Looking more closely at the to-hit mod to the d20 attack rolls in 4E, I did an analysis of it in an enworld post at:

http://www.enworld.org/forum/5061101-post14.html

With a player's primary stat starting at 18, along with the assumption of enhancement bonuses (of magic weapons) in the 4E PHB and the regular player stat boosts at higher levels, the to-hit mod of the d20 attacks rolls are approximately:

to-hit mod = level + 3, at heroic tiers of levels 1 to 10
to-hit mod = level + 2, at paragon tiers of levels 11 to 20
to-hit mod = level, at epic tiers of levels 21 to 30.

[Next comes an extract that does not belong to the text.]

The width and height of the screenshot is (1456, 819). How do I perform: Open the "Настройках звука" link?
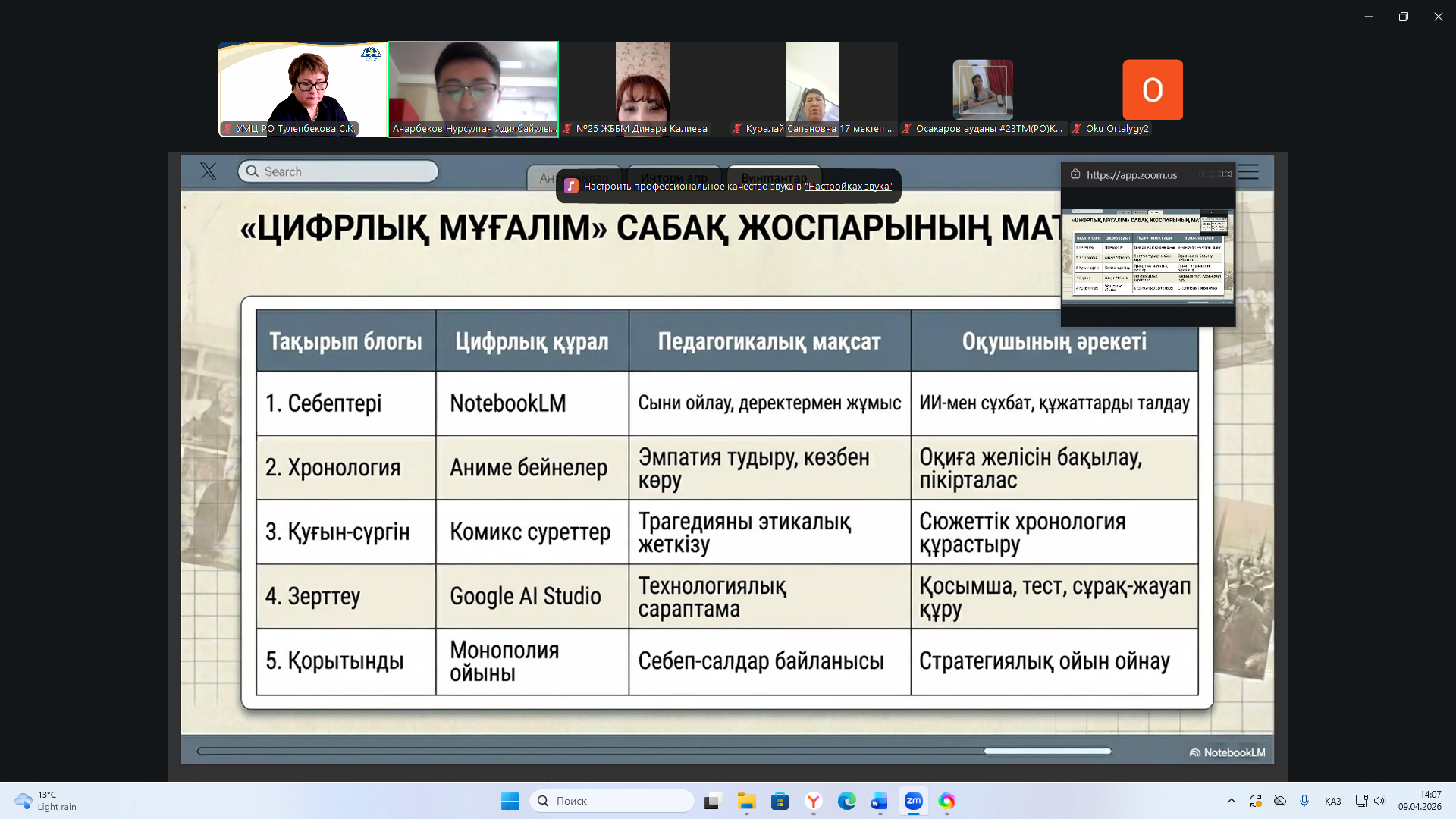(x=848, y=187)
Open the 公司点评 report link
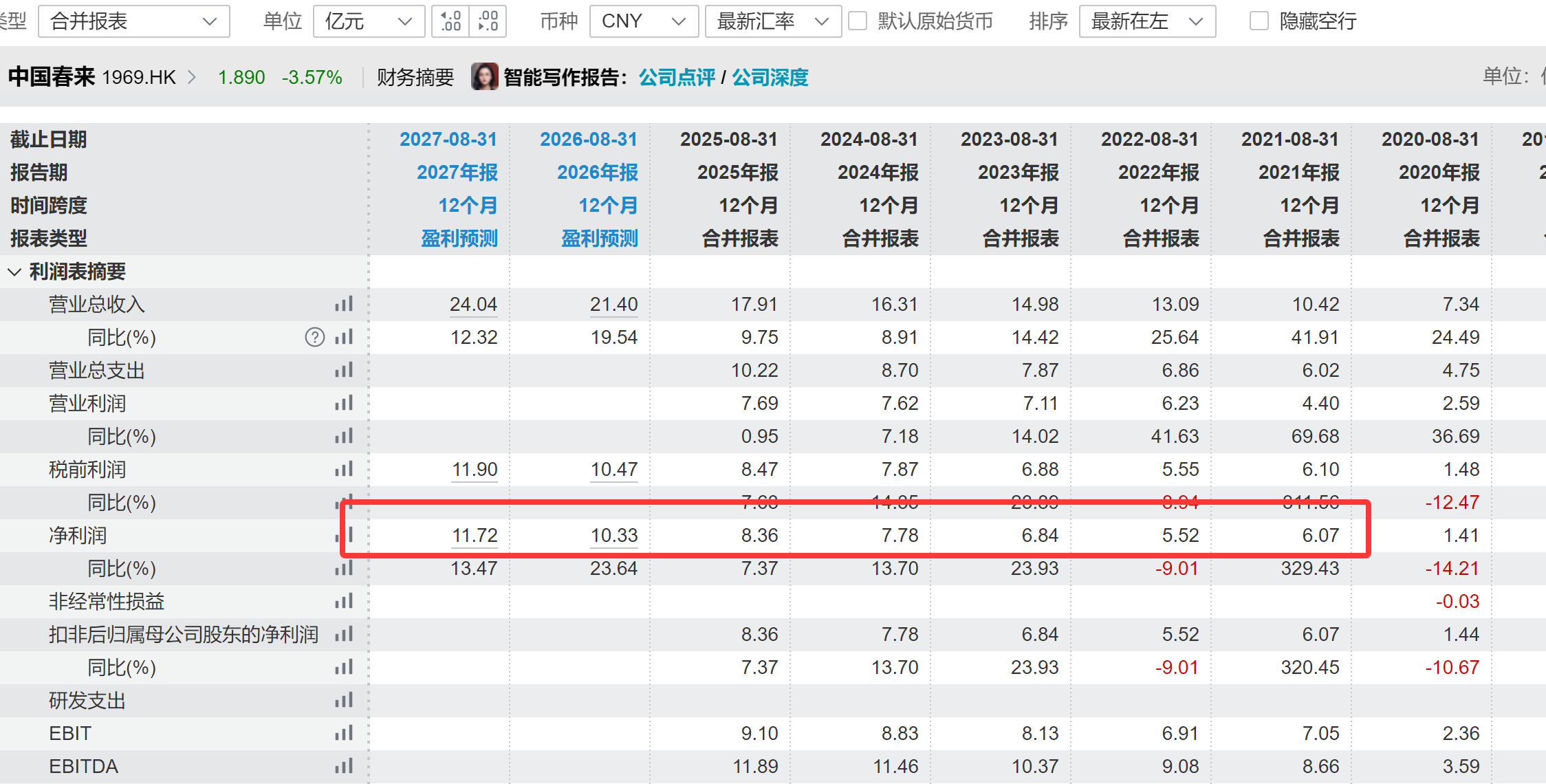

Not quite exact, but close enough to:

to-hit mod = level/2 + stat mod + enhancement ~ +level

If one does a similar analysis for the defense stats which are directly dependent on the player's primary stat, such as fortitude for a fighter, ranger or paladin, one approximately has:

fortitude = 10 + level/2 + stat mod + enhancement ~ 10 + level

EDIT:  This 55% to-hit probability may also be preserved for a player's attack using it's primary stat, against an opponent's defense based on it's primary stat.  (The player and opponent are of the same level).

EDIT:  Interesting how this 55% probability of hitting a target in combat is implemented, albeit buried in the mechanics of stat mods and enhancement magic bonuses.
Title: WRT Game Balance
Post by: ggroy on January 18, 2010, 10:57:27 PM
I'll have to think more about how AC works in 4E.